Our post-launch support window is designed to catch what only becomes visible once real users are on a live site. And for clients who want ongoing support beyond that window, our team spans SEO, content strategy, user experience, paid media, and analytics – meaning the site we built together can keep being refined and optimized over time.
If you're ready to talk about what a website project with LT looks like for your business, we'd like to hear about it.
Frequently Asked Questions
How long does a website design and development project take?
Timelines vary based on scope, complexity, and how quickly feedback and approvals move. Most mid-size website projects run between three and six months from kick-off through launch. Larger projects with more pages, custom functionality, or complex integrations take longer.
What's the difference between website design and website development?
Design covers the visual and strategic layer of the site: the content architecture, user experience, interface design, and brand expression.
Development is the technical implementation layer: the code, CMS configuration, and site architecture that makes the design functional in a browser.
At LT, both disciplines are involved from early in the process.

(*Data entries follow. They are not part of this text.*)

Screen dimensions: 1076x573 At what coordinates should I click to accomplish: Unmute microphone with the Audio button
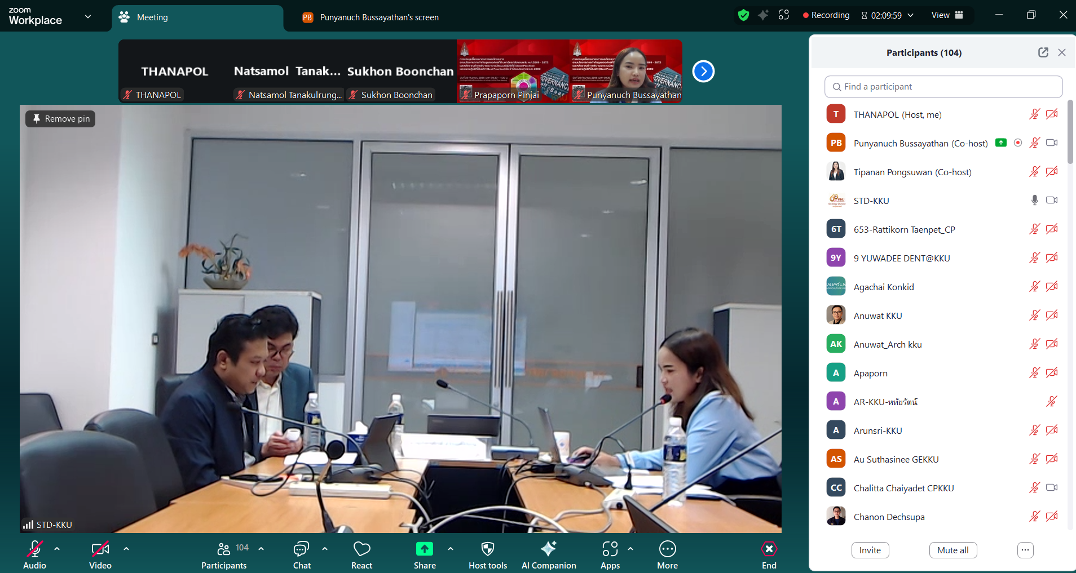34,555
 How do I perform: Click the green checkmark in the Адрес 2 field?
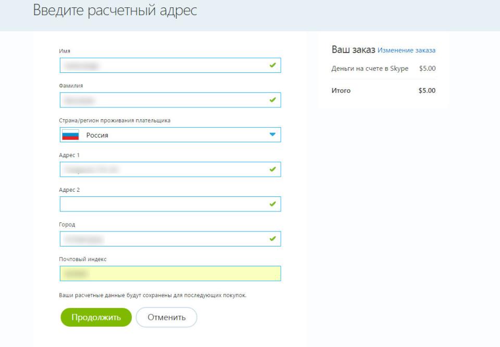(x=272, y=204)
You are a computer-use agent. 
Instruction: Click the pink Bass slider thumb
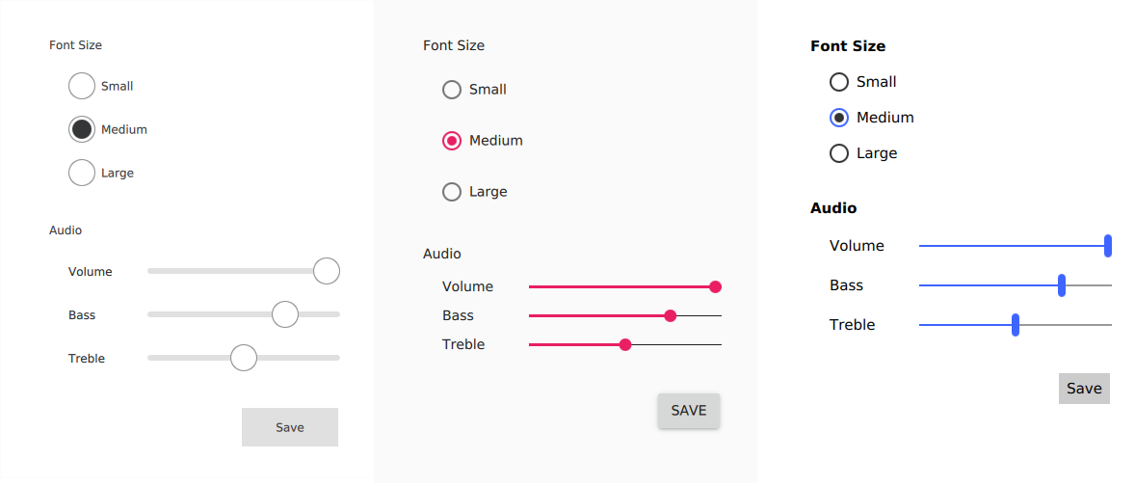[671, 315]
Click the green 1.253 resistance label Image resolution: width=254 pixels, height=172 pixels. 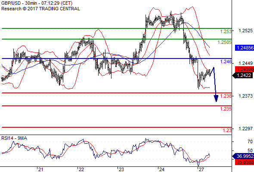226,31
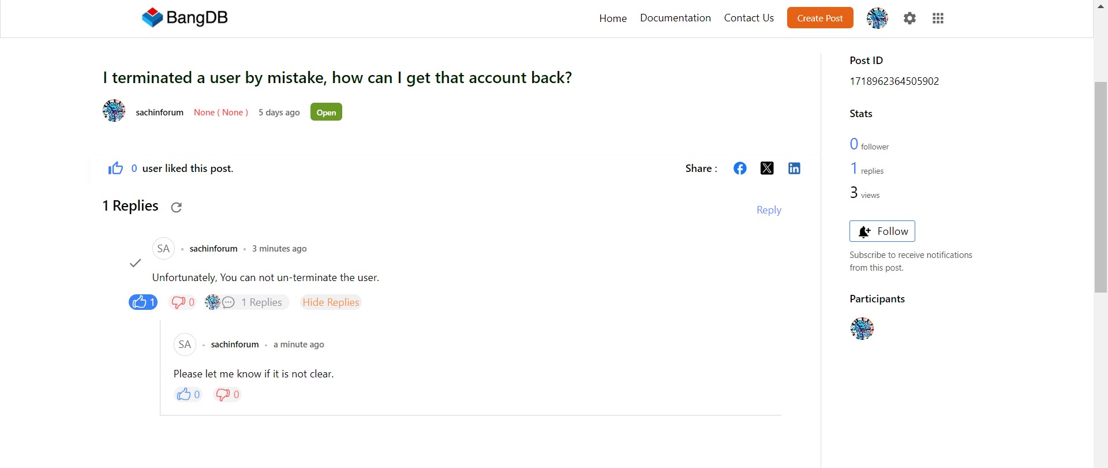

Design decisions that don't account for what's technically feasible create rework, and development decisions that don't account for the design intent create sites that work technically but feel off.

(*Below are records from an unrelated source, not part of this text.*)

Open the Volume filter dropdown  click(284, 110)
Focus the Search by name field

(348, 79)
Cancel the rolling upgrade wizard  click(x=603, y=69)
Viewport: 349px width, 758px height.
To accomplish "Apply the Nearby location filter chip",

How involved do I need to be as a client during the process?
More involved than most clients expect — especially in the first two phases. Discovery requires access to key stakeholders, honest conversations about business goals, and timely input on deliverables.

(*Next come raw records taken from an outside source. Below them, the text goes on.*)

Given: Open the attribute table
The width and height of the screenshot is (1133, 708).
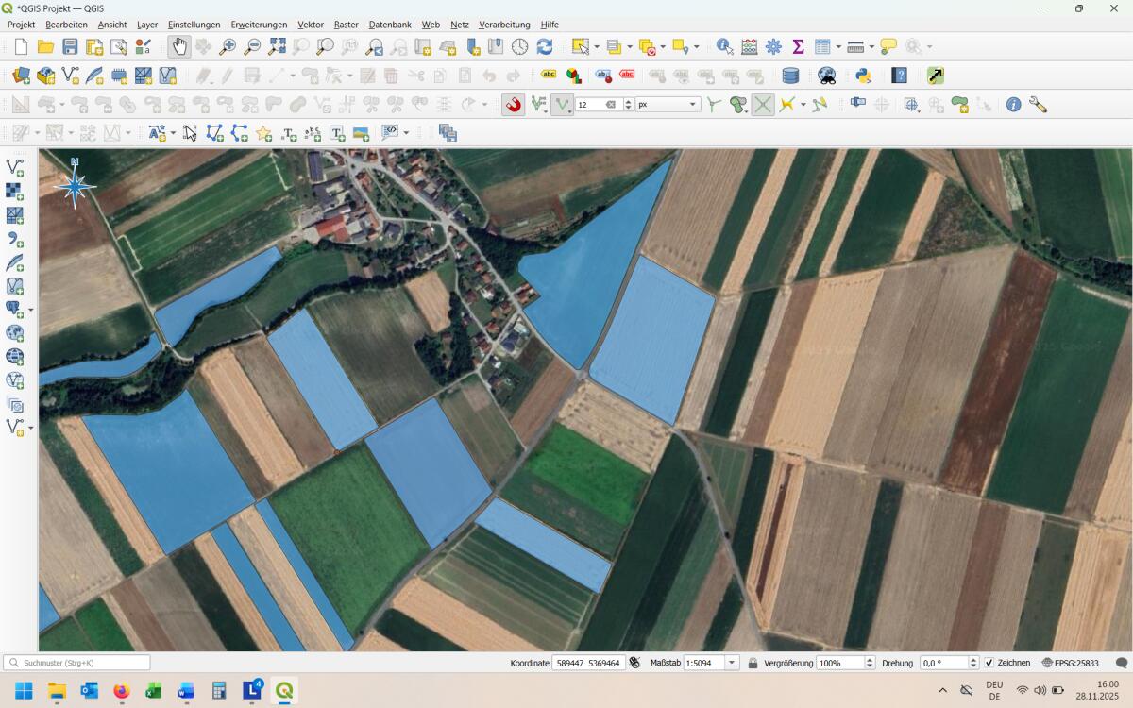Looking at the screenshot, I should (x=823, y=45).
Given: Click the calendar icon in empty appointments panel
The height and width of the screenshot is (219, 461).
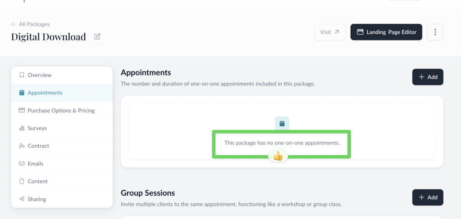Looking at the screenshot, I should [282, 123].
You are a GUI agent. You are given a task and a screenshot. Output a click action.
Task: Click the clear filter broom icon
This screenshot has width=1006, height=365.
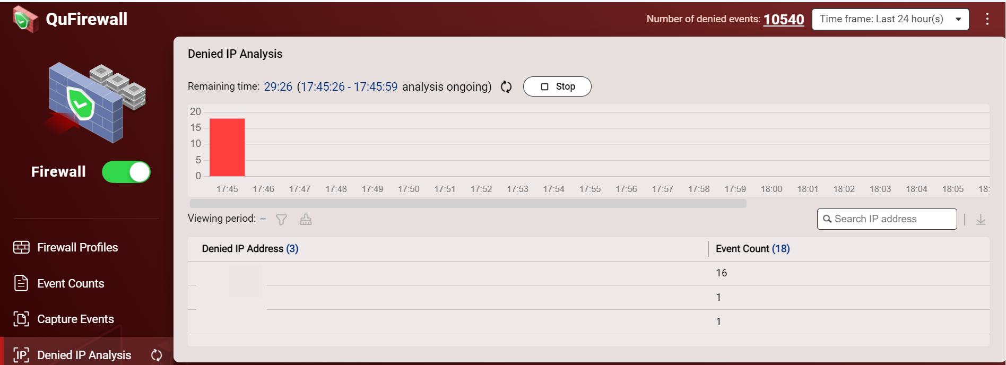tap(306, 220)
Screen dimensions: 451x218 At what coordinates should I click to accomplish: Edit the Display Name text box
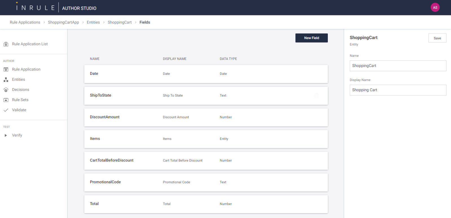[398, 90]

Content and design requires feedback at structured check-in points. Our timelines assume feedback within two business days at each review.
What should I have ready before a web project starts?
The more prepared you are at kick-off, the smoother discovery goes. Useful things to have ready include:
- Access to your current analytics (GA4, GSC)
- Any brand assets you have (logos, style guide, photography)
- A list of stakeholders who need to be involved and their availability for interviews
- Reference sites you want us to consider for inspiration
- Clarity on who has final approval authority on key decisions
How do I know when my website actually needs to be rebuilt versus refreshed?
A refresh (updated visuals, new photography, revised copy) makes sense when the underlying structure of the site is sound and the content architecture still reflects how the business works.
A rebuild makes more sense when the site's information architecture no longer matches how the business operates, when the CMS is making content management painful, when the site is underperforming in search and the issues are structural rather than cosmetic, or when a rebranding effort requires changes that go deeper than surface-level design.
If you're not sure which one you need, a full site audit is usually the right place to start.
Can AI tools replace a web design and development team?
For producing something that looks like a website quickly – yes, AI tools are genuinely capable of that.
For building a website that works for your specific business, serves your specific users, and holds up over time – no.
AI doesn't conduct stakeholder interviews, audit your existing content for what's worth keeping or know which of your current pages have backlink equity worth preserving, QA against an approved spec or train your content team on how to manage what was built.
The value of a full design and development team is the research, strategy, and expertise that determine whether the thing being executed is the right thing to build in the first place.
What happens after a website launches?
Immediately after launch, we provide 30 days of post-launch bug support to address anything that surfaces once the site is live. We also conduct a second website management training session once your team has had time in the CMS and has real questions about day-to-day use.
Beyond that window, ongoing needs vary by client: some need content support, some need SEO strategy, some need analytics configuration and reporting. LT's team covers all of those areas, so clients who want to keep working with us after launch have options beyond just keeping the lights on.